:: Entries provided ::
----------

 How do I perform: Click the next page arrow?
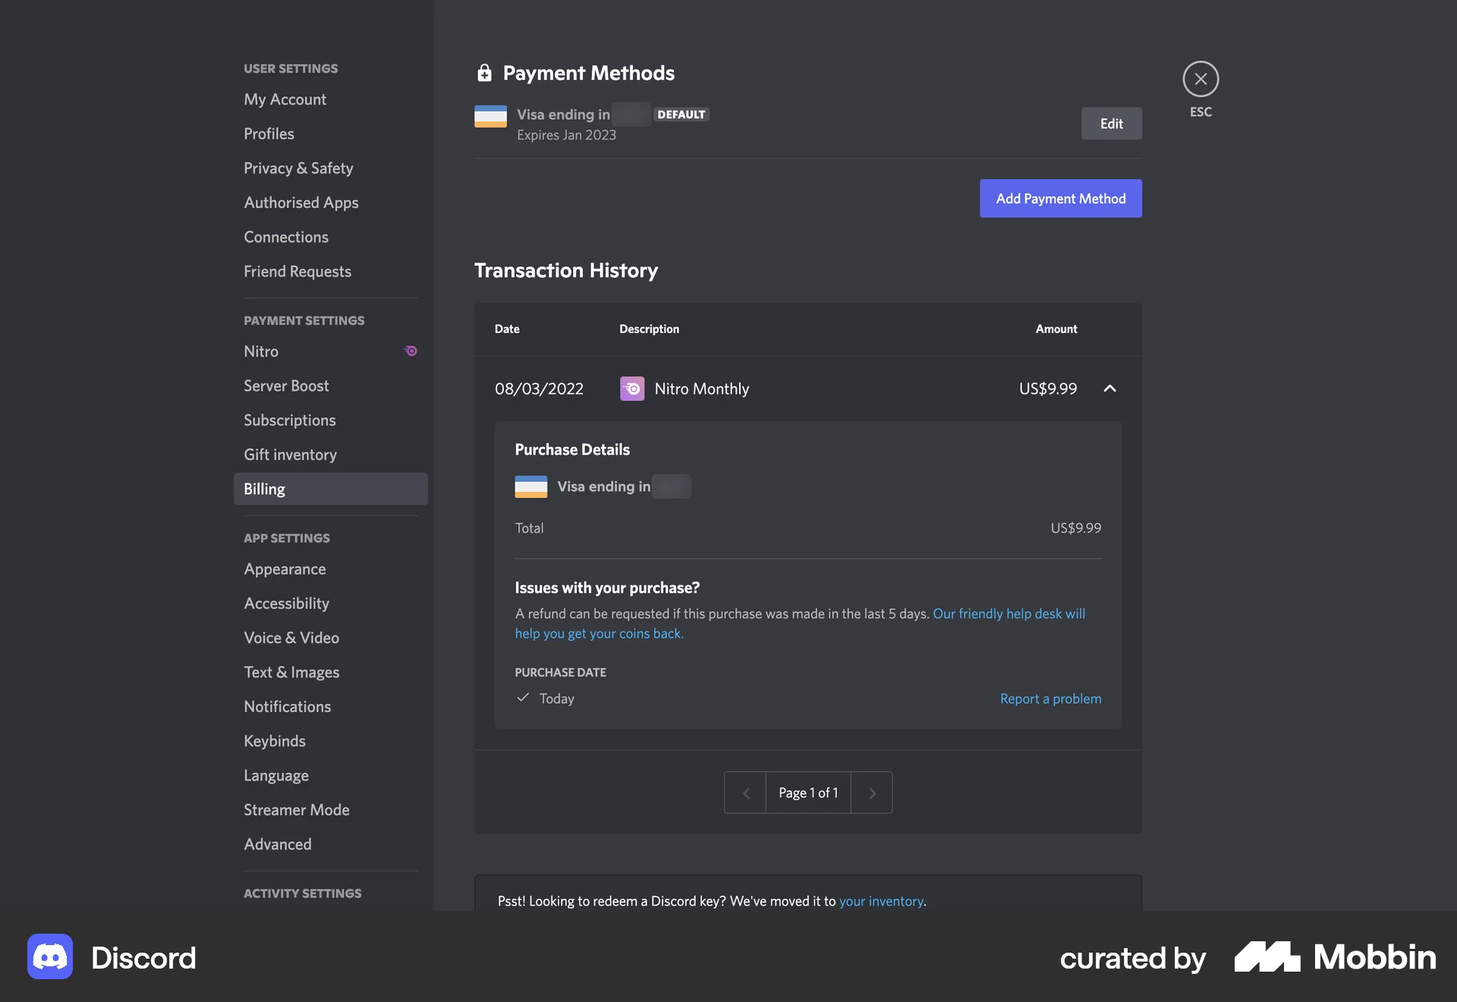click(x=871, y=792)
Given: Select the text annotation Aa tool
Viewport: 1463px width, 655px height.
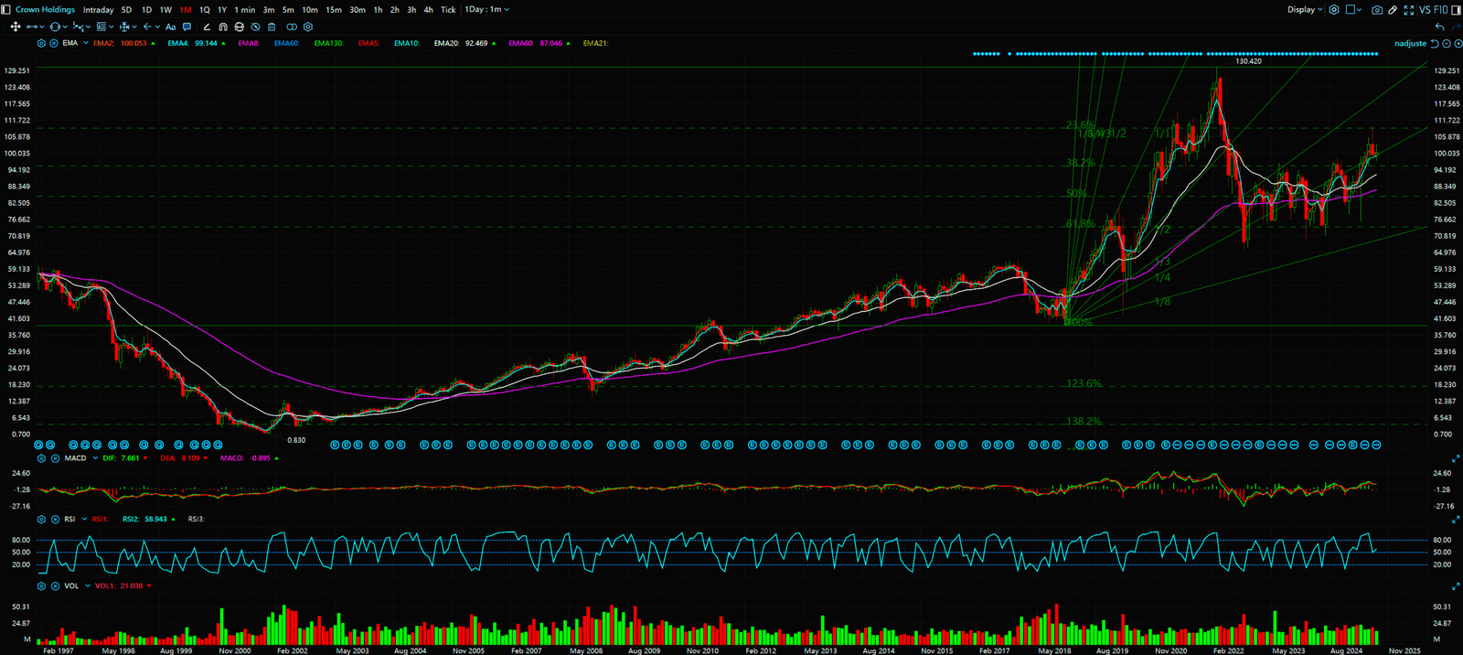Looking at the screenshot, I should 170,27.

----------

:: What is asked ::
Return every line of the data above verbatim, in its original order, and omit the pictures.

:: The response ::
 How do I perform: Click the next page arrow?
click(x=871, y=792)
Given: Select the text annotation Aa tool
Viewport: 1463px width, 655px height.
Looking at the screenshot, I should 170,27.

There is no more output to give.